Propose la maison. "J'ai arrêté le plus mignon avant qu'il ne continue à parler." Avez-vous obtenu votre diplôme ? "
"Oui..." répondit-il un peu gêné et gêné.
"Mes compliments. "
C'était étrange que quelqu'un comme lui soit timide. Il ressemblait à l'un des employés syriens. Grand, avec de longs cheveux blonds légèrement ondulés et des yeux sombres et perçants.
Il m'a remercié. Je devais leur offrir nos services exclusifs.
"Quoi qu'il en soit les gars. Si vous voulez vraiment faire la fête, nous vous proposons un service d'animation très spécial. Convient à tous les besoins les plus inavouables "Je parlais d'un ton bas et chaleureux, celui que j'utilisais pour persuader un homme de faire tout ce que j'ordonnais et me penchais sur la table, je leur laissais l'occasion d'observer mon décolleté également. Je pouvais presque sentir leur excitation monter.
Demandez à la caissière si vous êtes intéressé. Je suis sûr que cela vous donnerait des réductions à couper le souffle .
Ils restèrent silencieux pendant quelques instants, ne sachant pas quoi dire. Puis l'un d'eux sembla avoir le courage de demander quelque chose de plus. Et toi... Ici... Serais-tu inclus dans ce service ? "
Je l'ai regardé intensément. Je n'étais pas une pute, j'étais une dominatrice. Je n'ai pas baisé, j'ai puni. Et ils ne ressemblaient pas à des esclaves. "Pas moi. Mais je suis sûr que vous trouverez d'excellentes propositions .
Quand j'ai tourné la tête vers la table voisine, j'ai remarqué toute la famille Picassi dans leur parfait petit théâtre.
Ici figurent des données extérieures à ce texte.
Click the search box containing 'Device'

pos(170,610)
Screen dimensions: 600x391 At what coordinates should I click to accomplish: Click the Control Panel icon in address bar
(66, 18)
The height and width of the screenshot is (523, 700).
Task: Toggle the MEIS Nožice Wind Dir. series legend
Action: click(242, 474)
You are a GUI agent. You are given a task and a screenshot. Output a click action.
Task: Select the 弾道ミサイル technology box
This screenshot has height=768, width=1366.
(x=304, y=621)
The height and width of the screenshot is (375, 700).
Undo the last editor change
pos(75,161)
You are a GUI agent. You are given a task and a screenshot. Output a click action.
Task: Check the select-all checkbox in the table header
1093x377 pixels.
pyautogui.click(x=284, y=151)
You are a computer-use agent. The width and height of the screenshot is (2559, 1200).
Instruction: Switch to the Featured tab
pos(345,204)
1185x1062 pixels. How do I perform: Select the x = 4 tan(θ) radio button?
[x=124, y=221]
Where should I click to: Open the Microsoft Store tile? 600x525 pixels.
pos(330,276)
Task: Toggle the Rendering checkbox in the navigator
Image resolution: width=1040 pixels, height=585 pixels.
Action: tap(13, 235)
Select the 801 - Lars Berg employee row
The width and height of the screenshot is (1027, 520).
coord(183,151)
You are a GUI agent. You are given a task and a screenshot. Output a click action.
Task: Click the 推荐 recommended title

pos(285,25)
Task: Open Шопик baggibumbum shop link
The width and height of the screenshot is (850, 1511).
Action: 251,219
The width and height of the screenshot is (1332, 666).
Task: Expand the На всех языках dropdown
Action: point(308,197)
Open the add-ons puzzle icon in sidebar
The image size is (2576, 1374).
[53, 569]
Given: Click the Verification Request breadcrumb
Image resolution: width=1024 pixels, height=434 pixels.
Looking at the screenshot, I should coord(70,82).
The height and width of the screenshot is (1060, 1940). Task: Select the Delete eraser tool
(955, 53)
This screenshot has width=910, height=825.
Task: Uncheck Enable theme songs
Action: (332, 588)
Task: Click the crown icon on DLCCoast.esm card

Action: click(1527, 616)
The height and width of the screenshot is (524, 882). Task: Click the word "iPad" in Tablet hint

Fabio a osé me regarder dans les yeux un seul instant. Eh bien, je l'aurais puni encore plus fort cette nuit-là.
Je suis revenu de Syrie. "Je l'ai fait," dis-je d'un ton grincheux. Six ans de service de domination honorable et puis elle me fait serveuse. "Même si je dois dire que dès qu'ils verront les prix, ils seront scandalisés."
Oh, en parlant d'argent. Fabio m'a fait une demande. En plus de l'habituel, il aimerait que vous vous donniez à lui. "
J'ai souris. J'aurais éclaté de rire si nous n'avions pas été dans le restaurant le plus élégant de la ville. Syrie, tu sais que je n'ai pas de relations sexuelles avec des esclaves. Je leur fais croire qu'un jour cela pourrait arriver. "
"Eh bien ma chérie, cette fois essaie de rendre l'illusion plus réelle. Il a beaucoup payé , me murmura-t-il à l'oreille.
Combien combien ? Des extras ont été ajoutés à mon salaire, alors je suis devenu plus intéressé.
"Dix mille euros, chérie. Pensez-y".
Doublez ce qu'ils ont payé pour chaque session de base. Et j'aurais eu deux mille cinq cents euros de plus sur mon salaire ce mois-ci.
Je suis parti en promettant à la Syrie que j'y réfléchirais. Où Fabio avait trouvé tout cet argent était un mystère, puisque chaque mois il payait déjà vingt-deux mille euros à mon patron. Mais ce n'était pas mon problème.